I am trying to tokenize text, use the POS tagger and then chunk its output using a customized "pattern"(see below). These are my install import repositories and then the pos tagged output.
from nltk.chunk import *
from nltk.chunk.util import *
from nltk.chunk.regexp import *
pos = [(u'max', 'NN'), (u'workpiece', 'NN'), (u'diameter', 'NN'), (u'250', 'CD'), (u'mm', 'NN'), (u'threading', 'VBG'), (u'length', 'NN'), (u'800', 'CD'), (u'mm', 'NN'), (u'max', 'NN'), (u'module', 'NN'), (u'5', 'CD'), (u'total', 'NN'), (u'power', 'NN'), (u'requirement', 'NN'), (u'5', 'CD'), (u'kW', 'NNP')]
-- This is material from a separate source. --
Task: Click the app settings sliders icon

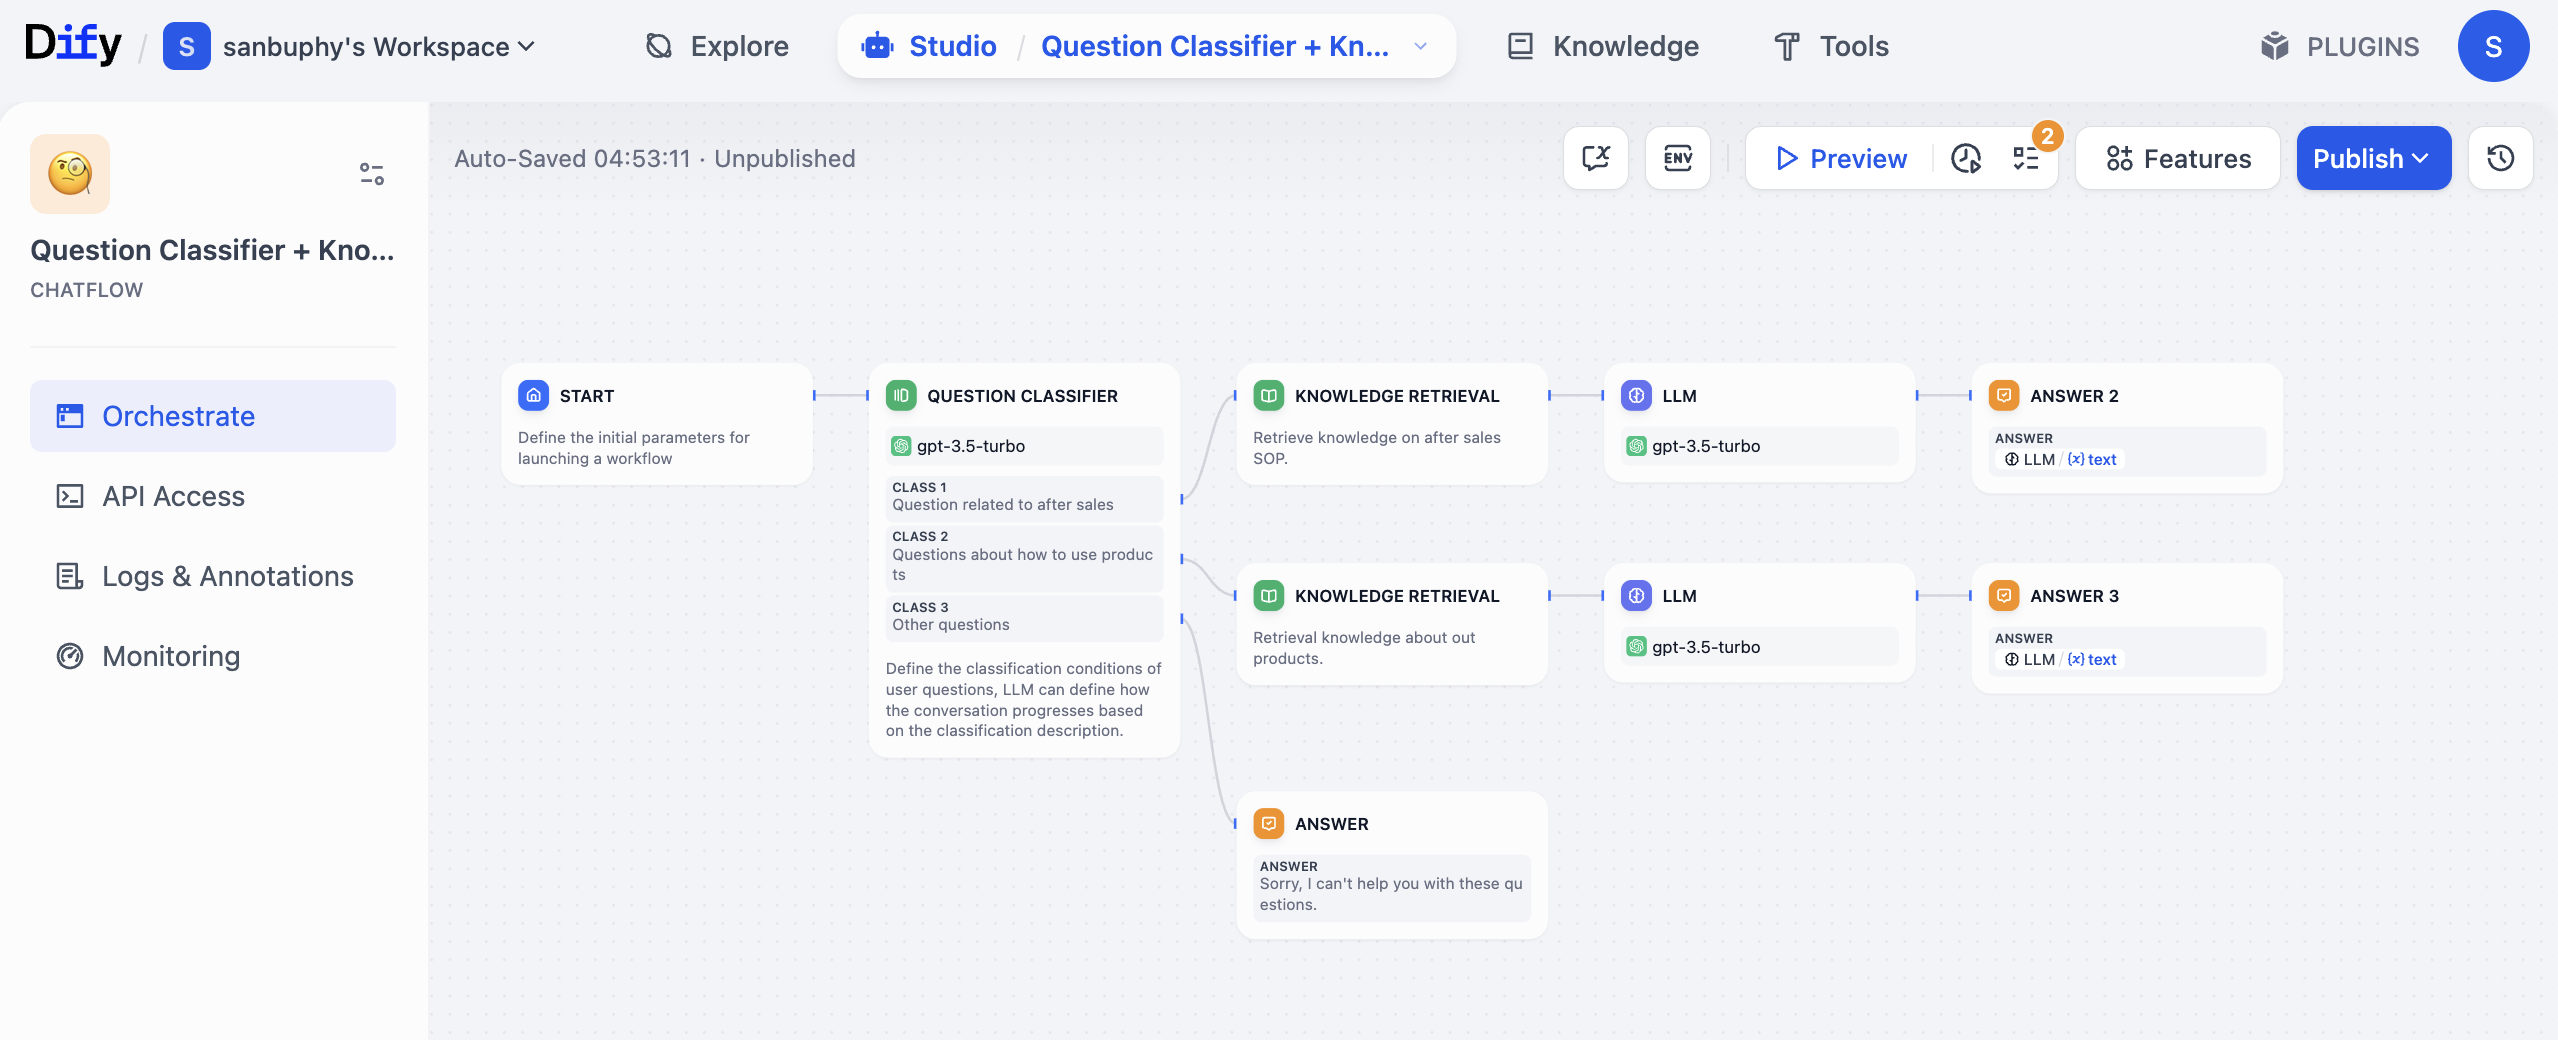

I am trying to tweak the POS chunker I've created in the following way:
pattern = r"""
FEAT: {<NN><NN>+}
{<VBG><NN>}
VAL: {<CD><NN|NNP>}
"""
My current output:
(S
(ATTR max/NN workpiece/NN diameter/NN)
(VAL 250/CD mm/NN)
(ATTR threading/VBG length/NN)
800/CD
(ATTR mm/NN max/NN module/NN)
5/CD
(ATTR total/NN power/NN requirement/NN)
(VAL 5/CD kW/NNP)
My required output:
(S
(ATTR max/NN workpiece/NN diameter/NN)
(VAL 250/CD mm/NN)
(ATTR threading/VBG length/NN)
(VAL 800/CD mm/NN)
(ATTR max/NN module/NN)
5/CD
(ATTR total/NN power/NN requirement/NN)
(VAL 5/CD kW/NNP)
How can I customize this chucking pattern such that the 800(CD) mm (NN) will also be considered as a VAL. I thought my VAL code expresses: find one token tagged CD followed by a token tag NN. And what approach should I take in achieving this?
Thanks